WORK INSTRUCTION :: Look for the word "naturally" in the records, and copy each line where it appears.

(Dataset entries)
◆ ◆ ◆ ◆ ◆ ◆ ◆

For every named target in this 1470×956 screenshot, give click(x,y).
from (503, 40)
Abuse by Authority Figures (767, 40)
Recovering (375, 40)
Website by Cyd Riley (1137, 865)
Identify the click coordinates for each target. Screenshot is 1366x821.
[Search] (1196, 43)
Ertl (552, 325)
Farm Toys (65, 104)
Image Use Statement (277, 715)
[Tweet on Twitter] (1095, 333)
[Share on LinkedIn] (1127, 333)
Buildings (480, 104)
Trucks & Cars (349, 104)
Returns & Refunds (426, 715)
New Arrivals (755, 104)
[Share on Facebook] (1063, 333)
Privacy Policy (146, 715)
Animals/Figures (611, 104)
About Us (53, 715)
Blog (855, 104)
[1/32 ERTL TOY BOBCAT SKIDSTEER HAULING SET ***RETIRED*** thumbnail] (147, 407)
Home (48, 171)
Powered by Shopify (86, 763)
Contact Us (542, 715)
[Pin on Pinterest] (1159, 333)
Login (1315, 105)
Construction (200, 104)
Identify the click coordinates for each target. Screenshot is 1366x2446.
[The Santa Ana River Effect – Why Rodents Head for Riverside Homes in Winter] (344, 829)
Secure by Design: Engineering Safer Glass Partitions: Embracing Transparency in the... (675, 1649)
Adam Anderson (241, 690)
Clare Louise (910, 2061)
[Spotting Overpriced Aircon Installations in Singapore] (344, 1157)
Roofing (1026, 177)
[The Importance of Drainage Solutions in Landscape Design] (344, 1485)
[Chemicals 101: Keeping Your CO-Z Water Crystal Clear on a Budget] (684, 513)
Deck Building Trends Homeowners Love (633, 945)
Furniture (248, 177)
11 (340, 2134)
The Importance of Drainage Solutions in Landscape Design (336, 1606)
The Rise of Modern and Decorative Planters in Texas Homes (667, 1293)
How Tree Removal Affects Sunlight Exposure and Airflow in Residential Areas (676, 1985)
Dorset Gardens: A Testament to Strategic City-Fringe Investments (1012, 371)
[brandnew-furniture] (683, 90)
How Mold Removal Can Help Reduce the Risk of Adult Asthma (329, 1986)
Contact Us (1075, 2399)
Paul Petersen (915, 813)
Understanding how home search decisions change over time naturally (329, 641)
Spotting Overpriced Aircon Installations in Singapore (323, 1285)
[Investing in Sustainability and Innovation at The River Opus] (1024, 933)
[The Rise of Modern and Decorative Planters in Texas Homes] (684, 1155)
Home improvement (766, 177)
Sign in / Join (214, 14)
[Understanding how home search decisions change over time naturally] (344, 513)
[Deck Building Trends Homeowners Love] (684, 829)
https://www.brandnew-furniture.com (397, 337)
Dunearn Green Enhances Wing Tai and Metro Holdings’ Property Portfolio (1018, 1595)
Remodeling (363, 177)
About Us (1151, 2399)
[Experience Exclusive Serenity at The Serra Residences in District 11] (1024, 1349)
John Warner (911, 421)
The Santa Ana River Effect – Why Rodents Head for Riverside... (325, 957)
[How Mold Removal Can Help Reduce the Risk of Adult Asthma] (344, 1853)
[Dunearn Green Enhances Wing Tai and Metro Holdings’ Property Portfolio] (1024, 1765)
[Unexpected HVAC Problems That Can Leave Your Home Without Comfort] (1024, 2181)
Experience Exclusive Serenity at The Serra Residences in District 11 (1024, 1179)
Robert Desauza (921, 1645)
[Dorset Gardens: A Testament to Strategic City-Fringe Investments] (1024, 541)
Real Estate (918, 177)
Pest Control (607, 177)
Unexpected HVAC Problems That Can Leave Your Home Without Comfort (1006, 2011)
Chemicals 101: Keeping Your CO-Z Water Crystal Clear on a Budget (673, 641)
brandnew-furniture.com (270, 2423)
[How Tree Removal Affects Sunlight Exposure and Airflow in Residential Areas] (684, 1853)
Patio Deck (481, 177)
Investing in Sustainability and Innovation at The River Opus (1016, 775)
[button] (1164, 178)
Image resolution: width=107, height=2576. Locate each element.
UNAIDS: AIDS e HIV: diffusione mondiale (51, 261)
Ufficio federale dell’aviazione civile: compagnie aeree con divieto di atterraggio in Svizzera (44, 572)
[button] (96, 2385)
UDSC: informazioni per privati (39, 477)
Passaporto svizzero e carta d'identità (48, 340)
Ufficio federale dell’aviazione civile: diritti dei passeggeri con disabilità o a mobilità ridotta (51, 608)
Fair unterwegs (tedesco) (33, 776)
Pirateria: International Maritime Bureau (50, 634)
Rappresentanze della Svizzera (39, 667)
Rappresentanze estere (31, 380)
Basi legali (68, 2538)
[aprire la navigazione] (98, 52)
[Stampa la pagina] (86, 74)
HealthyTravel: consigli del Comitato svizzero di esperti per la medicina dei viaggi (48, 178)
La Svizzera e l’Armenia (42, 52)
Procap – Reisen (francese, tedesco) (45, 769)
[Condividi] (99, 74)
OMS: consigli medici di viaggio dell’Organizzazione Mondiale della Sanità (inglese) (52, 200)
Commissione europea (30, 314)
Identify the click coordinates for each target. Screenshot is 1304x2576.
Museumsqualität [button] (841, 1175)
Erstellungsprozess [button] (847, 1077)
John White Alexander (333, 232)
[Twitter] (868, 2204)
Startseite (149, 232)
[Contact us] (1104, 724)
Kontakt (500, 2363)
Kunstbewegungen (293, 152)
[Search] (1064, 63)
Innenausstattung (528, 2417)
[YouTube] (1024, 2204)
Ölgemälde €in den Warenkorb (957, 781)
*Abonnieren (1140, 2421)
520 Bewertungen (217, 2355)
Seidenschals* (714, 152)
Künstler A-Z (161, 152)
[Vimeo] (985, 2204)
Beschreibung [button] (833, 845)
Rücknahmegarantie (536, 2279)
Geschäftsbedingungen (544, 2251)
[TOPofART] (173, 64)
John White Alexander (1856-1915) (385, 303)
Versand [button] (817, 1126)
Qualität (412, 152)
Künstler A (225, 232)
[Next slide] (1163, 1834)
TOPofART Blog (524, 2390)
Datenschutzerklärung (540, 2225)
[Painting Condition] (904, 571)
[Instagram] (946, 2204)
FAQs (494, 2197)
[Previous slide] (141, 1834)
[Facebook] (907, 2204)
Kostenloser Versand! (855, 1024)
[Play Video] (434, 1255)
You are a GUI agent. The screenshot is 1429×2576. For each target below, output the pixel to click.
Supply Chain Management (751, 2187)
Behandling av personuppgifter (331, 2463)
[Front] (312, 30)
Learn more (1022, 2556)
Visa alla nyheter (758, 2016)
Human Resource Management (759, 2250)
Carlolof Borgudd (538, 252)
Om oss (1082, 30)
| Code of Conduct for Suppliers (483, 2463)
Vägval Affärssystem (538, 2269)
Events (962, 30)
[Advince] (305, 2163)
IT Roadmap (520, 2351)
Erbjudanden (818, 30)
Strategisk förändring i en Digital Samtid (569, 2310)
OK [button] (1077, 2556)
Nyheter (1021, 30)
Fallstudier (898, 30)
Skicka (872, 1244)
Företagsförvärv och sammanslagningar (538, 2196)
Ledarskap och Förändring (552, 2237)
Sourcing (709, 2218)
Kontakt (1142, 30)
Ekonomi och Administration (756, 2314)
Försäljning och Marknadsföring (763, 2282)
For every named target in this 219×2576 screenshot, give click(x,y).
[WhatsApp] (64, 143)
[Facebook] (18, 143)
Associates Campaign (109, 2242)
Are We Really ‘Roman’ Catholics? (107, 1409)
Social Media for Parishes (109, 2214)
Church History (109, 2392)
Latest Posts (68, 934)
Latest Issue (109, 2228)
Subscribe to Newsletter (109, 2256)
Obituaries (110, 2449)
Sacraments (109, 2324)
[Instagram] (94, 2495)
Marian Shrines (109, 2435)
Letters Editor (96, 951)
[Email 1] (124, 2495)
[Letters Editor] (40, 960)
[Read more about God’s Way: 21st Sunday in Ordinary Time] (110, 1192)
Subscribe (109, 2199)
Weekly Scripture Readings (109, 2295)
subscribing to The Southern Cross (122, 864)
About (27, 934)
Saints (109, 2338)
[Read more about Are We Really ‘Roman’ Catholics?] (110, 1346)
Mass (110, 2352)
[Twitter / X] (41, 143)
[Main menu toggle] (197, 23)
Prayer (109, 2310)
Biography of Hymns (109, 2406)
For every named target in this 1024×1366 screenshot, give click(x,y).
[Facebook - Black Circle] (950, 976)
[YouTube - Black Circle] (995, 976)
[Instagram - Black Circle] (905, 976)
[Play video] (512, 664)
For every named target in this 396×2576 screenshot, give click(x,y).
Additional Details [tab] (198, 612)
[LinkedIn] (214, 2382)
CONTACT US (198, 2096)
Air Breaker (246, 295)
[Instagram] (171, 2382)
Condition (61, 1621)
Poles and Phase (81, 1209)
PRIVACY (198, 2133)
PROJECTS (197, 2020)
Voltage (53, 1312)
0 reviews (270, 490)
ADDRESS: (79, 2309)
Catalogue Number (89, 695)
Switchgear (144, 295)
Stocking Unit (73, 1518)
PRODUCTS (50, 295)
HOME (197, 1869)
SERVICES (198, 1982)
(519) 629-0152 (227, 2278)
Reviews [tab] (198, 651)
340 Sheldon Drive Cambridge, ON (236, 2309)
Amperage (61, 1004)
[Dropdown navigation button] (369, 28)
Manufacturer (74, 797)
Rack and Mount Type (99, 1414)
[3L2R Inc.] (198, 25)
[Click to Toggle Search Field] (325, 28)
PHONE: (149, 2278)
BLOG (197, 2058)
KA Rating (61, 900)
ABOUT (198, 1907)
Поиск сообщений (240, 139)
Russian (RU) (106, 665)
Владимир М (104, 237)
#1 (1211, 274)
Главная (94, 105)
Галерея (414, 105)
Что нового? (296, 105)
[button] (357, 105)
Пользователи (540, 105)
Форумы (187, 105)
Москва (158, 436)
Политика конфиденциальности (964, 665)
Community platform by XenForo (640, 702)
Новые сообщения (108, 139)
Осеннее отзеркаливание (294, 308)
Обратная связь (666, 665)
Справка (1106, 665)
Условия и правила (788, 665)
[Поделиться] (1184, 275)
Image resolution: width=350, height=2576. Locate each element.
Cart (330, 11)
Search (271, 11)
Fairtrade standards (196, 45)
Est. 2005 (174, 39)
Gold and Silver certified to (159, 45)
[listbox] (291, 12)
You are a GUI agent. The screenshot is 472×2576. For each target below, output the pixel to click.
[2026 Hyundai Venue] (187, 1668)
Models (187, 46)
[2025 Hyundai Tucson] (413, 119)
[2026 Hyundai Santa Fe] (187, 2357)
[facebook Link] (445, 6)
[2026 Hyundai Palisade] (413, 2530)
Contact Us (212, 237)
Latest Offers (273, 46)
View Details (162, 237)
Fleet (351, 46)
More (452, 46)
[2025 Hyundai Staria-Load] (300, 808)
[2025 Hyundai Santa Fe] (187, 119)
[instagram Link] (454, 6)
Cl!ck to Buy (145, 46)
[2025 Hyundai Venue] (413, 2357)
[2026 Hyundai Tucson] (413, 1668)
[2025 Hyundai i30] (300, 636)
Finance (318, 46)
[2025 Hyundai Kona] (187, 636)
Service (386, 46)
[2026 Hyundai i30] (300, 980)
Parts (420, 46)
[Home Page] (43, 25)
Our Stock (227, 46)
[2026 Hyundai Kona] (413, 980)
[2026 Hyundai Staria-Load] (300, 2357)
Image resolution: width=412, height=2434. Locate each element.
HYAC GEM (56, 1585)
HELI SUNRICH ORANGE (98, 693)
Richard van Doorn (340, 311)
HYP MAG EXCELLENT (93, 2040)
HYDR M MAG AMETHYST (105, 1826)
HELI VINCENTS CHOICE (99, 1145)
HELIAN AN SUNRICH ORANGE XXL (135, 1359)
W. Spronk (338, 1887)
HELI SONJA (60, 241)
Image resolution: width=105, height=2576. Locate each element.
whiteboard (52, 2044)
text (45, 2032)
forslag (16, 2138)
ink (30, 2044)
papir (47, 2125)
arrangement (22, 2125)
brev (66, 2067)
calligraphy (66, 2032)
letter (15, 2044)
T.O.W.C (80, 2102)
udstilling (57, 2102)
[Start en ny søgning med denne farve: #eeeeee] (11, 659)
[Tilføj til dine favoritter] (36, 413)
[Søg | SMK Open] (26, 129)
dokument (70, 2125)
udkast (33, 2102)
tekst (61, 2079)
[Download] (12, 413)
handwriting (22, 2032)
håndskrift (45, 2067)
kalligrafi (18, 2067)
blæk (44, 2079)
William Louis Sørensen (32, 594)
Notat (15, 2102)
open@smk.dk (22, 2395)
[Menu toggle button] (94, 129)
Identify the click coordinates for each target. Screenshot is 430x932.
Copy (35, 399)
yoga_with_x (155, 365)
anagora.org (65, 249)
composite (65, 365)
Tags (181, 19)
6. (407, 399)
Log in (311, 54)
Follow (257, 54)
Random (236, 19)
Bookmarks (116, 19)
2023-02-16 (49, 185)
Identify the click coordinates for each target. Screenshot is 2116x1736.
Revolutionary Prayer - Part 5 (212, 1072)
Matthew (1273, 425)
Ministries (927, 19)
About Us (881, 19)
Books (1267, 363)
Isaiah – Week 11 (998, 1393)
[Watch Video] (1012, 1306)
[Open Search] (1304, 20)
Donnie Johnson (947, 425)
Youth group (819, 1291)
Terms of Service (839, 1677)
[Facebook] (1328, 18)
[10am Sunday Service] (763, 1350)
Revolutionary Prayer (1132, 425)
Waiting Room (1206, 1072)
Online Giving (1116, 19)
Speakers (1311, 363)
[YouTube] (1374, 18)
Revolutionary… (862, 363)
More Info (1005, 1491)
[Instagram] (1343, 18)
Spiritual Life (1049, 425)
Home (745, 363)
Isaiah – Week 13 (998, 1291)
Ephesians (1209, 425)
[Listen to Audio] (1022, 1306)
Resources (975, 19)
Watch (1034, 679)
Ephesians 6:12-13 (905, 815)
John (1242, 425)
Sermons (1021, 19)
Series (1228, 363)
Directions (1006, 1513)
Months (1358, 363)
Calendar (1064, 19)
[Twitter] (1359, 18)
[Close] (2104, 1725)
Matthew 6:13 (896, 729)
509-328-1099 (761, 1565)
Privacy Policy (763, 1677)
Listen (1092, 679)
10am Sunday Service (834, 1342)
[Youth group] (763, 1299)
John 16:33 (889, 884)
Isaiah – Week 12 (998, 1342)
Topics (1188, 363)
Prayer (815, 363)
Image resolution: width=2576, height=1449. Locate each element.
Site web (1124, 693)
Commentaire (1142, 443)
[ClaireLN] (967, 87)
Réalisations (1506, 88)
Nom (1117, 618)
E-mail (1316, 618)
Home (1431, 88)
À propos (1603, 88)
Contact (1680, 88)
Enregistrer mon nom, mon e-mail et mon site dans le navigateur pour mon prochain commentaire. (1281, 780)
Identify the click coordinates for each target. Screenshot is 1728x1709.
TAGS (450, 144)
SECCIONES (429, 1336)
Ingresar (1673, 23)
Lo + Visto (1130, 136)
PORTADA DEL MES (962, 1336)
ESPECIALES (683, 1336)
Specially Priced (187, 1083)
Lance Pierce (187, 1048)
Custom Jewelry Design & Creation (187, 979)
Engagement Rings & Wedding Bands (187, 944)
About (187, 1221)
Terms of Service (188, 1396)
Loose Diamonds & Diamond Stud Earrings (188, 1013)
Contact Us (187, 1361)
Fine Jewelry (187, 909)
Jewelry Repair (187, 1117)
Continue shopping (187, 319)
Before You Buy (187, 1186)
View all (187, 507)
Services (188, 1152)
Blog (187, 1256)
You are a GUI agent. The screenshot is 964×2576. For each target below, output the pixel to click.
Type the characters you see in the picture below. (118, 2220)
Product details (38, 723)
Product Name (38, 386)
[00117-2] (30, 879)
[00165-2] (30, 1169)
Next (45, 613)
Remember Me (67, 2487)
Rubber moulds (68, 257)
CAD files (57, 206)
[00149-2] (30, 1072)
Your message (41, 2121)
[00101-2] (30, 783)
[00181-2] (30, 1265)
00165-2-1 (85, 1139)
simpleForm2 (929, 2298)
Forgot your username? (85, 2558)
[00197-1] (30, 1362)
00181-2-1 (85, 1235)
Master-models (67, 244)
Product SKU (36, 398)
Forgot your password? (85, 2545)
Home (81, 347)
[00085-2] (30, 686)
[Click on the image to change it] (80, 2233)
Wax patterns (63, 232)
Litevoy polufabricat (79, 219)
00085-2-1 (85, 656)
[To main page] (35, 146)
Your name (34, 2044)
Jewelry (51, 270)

◆ ◆ ◆ ◆ ◆ ◆ ◆

ANSWER SECTION ::
Understanding how home search decisions change over time naturally (329, 641)
[Understanding how home search decisions change over time naturally] (344, 513)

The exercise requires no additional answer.